**FRAGMENTO DEL TEXTO**
------------------------------

Las formas del desarrollo urbano
En origen, la villa de Medina del Campo se asentó sobre el cerro de la Mota. Al menos, en ese espacio se sitúa su primera muralla, que se debió elevar bien avanzado el siglo XII. La muestra más expresiva del desarrollo que la villa había alcanzado en este momento es la exis tencia de 11 parroquias al menos, cuya cartografía depara una sorpresa: solo 1 se localiza dentro de ese recinto, 9 se diseminan por el amplio espacio que alcanzó a englobar en el siglo XVI la última de las cercas, y la otra se mantuvo siempre extramuros. Esta circunstancia debe relacionarse con un cierto modelo de crecimiento, que atiende a dos hechos paralelos: una acrópolis fortificada en altura y un semillero de núcleos de poblamiento a su alrededor, distribuido de forma muy laxa. La proliferación de tales núcleos puede asociarse con el asentamiento de sucesivos grupos dotados de cierta solidaridad por su procedencia, y se realizó según las condiciones de un terreno donde el curso divagante del Zapardiel representaba un peligro potencial. Cada uno de ellos se organizaba en torno a su iglesia parroquial y a sus alcaldes, y la articulación del conjunto fue problemática.

------------------------------

**DATOS APORTADOS**
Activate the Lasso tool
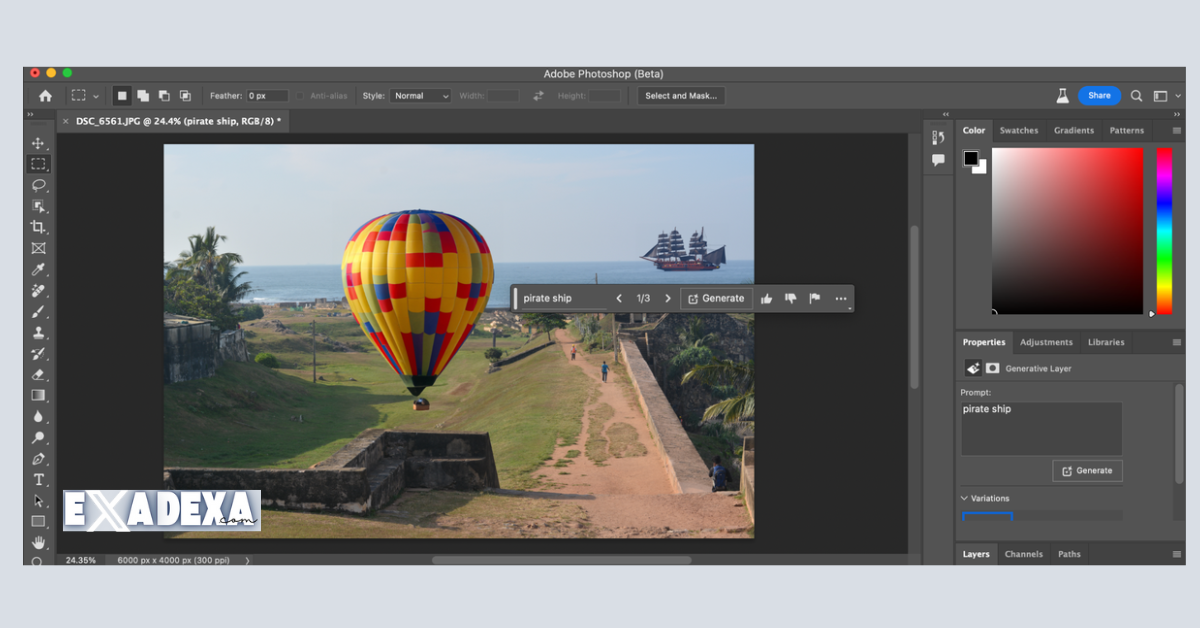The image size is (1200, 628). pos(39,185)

------------------------------

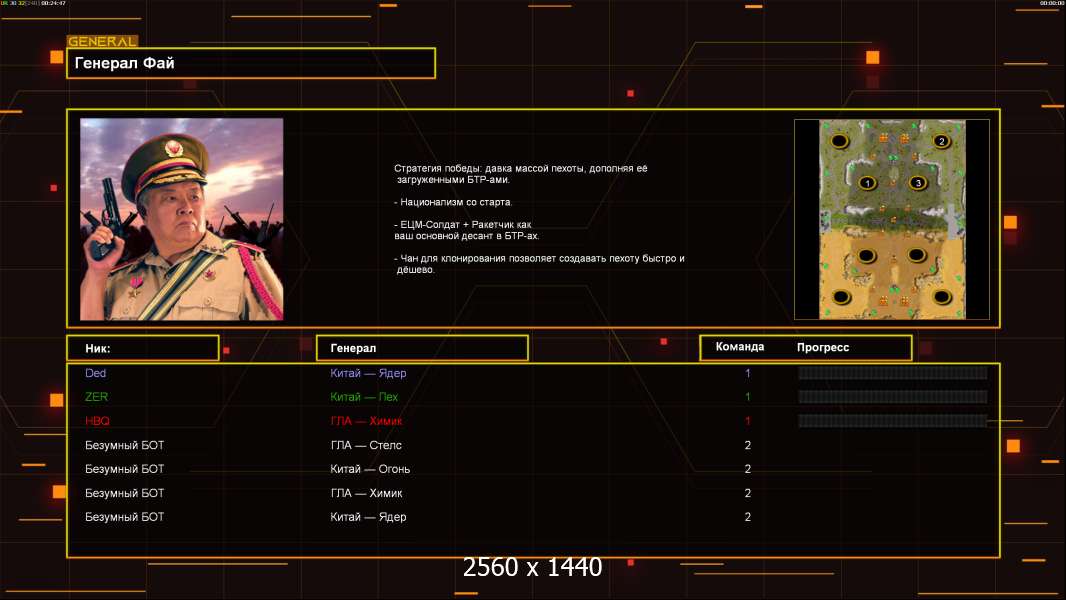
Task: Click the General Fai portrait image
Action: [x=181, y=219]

------------------------------

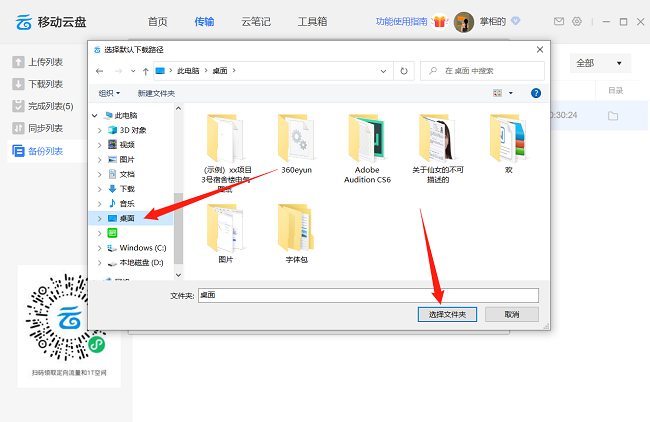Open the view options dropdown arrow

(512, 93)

------------------------------

**EJERCICIOS**
A. Enumera todos los nombres geográficos propios que aparecen en el fragmento sobre Medina del Campo.
B. Según el fragmento sobre Medina del Campo, ¿dónde se sitúa la primera muralla de la villa?
C. Indica, por favor, si cada afirmación concuerda con el fragmento sobre Medina del Campo y cita las palabras que lo deciden: (i) La primera muralla se levantó en el siglo XVI. (ii) Una de las parroquias quedó siempre fuera de las murallas. (iii) La articulación del conjunto de núcleos resultó sencilla.
Las filas no tienen ningún papel aquí.

**TUS RESPUESTAS**
A. Medina del Campo, la Mota (el cerro de la Mota) y el Zapardiel.

B. En el cerro de la Mota.

C.
(i) No: "se debió elevar bien avanzado el siglo XII".
(ii) Sí: "la otra se mantuvo siempre extramuros".
(iii) No: "la articulación del conjunto fue problemática".